■ **Written task**:
Please reproduce the listing from the line containing "The width and" through the line containing "[x=72, y=271]", scaling each coordinate in the answers by 1.05 and rounding to whole numbers, with halves going up. Leave every other line and number in that stretch unchanged.

■ **Extracted entries**:
*****

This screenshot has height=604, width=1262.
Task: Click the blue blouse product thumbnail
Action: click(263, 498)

*****

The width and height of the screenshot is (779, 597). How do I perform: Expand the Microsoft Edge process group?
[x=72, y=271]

*****

■ **Response**:
The width and height of the screenshot is (779, 597). How do I perform: Expand the Microsoft Edge process group?
[x=76, y=285]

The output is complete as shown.